Gratka dla kibiców. Legendarny finał Wimbledonu zostanie… powtórzony

/ Szymon Adamski , źródło: własne / starwingssport.com, foto: AFP

Nadchodząca, 30. edycja turnieju ATP w Umagu będzie wyjątkowa nie tylko ze względu na swój jubileusz. W jej trakcie zostanie rozegrany wyjątkowy mecz pokazowy. Naprzeciw siebie staną Goran Ivanisević i Patrick Rafter – bohaterowie jednego z najbardziej pamiętnych finałów Wimbledonu.
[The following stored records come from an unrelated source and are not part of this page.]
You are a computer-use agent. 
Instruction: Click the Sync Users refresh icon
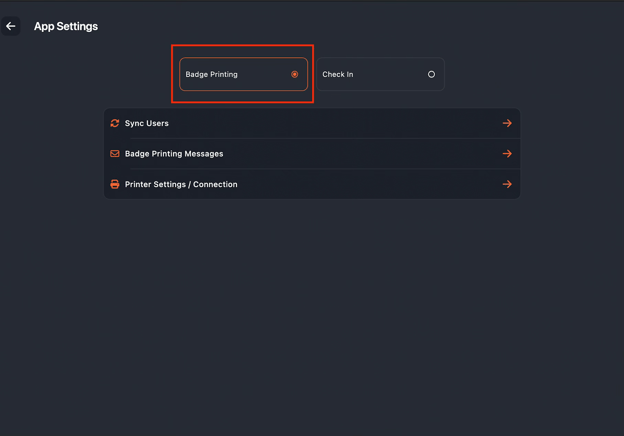point(115,124)
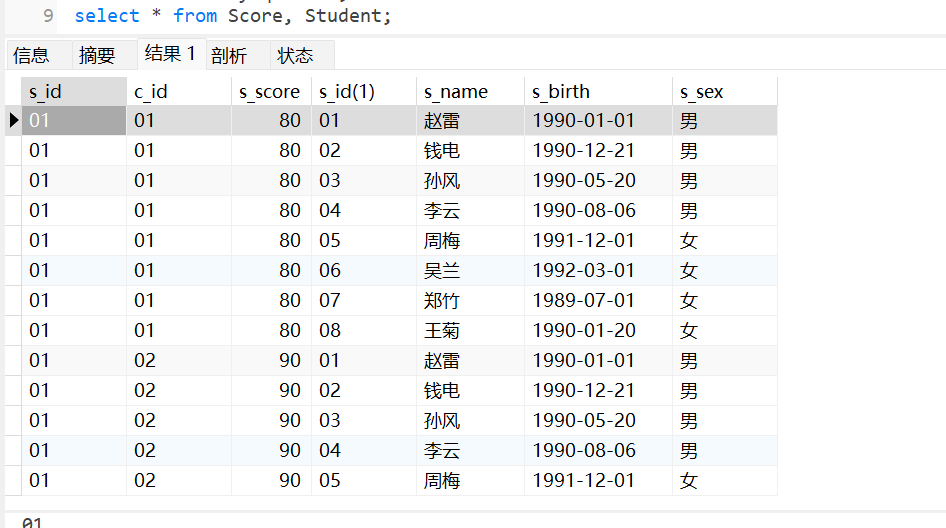Screen dimensions: 946x528
Task: Select the birth date cell 1992-03-01
Action: coord(598,270)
8 lipca 2001 roku – tę datę Goran Ivanisević zapamięta do końca życia. To wtedy sięgnął po jedyne w karierze trofeum wielkoszlemowe. 47-latek ze Splitu wciąż cieszy się popularnością. Zawdzięcza to m.in. temu, że po zakończeniu kariery nie zniknął z tenisowych radaraów, lecz realizuje się jako trener. Wcześniej współpracował ze swoim rodakiem, Marinem Cziliciem, natomiast obecnie pomaga wrócić na właściwe tory Milosowi Raoniciowi.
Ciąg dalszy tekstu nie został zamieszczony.